Sommer Verena R, Sander Myriam C
Center for Lifespan Psychology, Max Planck Institute for Human Development, Berlin, Germany.
Neuropsychol Dev Cogn B Aging Neuropsychol Cogn. 2022 May;29(3):443-462. doi: 10.1080/13825585.2021.2019184. Epub 2021 Dec 23.

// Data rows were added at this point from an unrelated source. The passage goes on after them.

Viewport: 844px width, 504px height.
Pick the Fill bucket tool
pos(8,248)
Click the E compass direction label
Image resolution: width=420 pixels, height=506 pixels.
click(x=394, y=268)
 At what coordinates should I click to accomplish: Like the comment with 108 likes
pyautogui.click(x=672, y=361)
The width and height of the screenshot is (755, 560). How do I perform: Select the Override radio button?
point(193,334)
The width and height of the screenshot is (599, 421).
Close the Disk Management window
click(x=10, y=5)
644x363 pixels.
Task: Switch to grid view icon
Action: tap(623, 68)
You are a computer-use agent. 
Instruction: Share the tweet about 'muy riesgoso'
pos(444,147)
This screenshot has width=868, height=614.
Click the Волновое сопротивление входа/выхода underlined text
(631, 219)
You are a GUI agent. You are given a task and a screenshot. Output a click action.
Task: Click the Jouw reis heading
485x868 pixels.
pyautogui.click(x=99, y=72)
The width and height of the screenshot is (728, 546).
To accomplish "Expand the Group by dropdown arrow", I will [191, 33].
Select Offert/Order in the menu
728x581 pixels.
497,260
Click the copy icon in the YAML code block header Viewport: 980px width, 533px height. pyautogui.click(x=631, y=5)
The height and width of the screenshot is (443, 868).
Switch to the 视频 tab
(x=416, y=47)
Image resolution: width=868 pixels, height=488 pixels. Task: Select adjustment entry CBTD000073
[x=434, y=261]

Long-standing theories of cognitive aging suggest that memory decline is associated with age-related differences in the way information is neurally represented. Multivariate pattern similarity analyses enabled researchers to take a representational perspective on brain and cognition, and allowed them to study the properties of neural representations that support successful episodic memory. Two representational properties have been identified as crucial for memory performance, namely the and the of neural representations. Here, we review studies that used multivariate analysis tools for different neuroimaging techniques to clarify how these representational properties relate to memory performance across adulthood. While most evidence on age differences in neural representations involved stimulus category information , recent studies demonstrated that particularly item-level stability and specificity of activity patterns are linked to memory success and decline during aging. Overall, multivariate methods offer a versatile tool for our understanding of age differences in the neural representations underlying memory.
长期以来的认知衰老理论表明,记忆衰退与信息在神经表征方式上的年龄相关差异有关。多变量模式相似性分析使研究人员能够从表征的角度研究大脑与认知,并让他们研究支持成功情景记忆的神经表征特性。已确定两种表征特性对记忆表现至关重要,即神经表征的 和 。在此,我们回顾了使用多变量分析工具对不同神经成像技术进行研究的相关文献,以阐明这些表征特性在整个成年期如何与记忆表现相关联。虽然关于神经表征年龄差异的大多数证据都涉及刺激类别信息 ,但最近的研究表明,特别是活动模式的项目级稳定性和特异性与衰老过程中的记忆成功和衰退有关。总体而言,多变量方法为我们理解记忆背后神经表征的年龄差异提供了一种通用工具。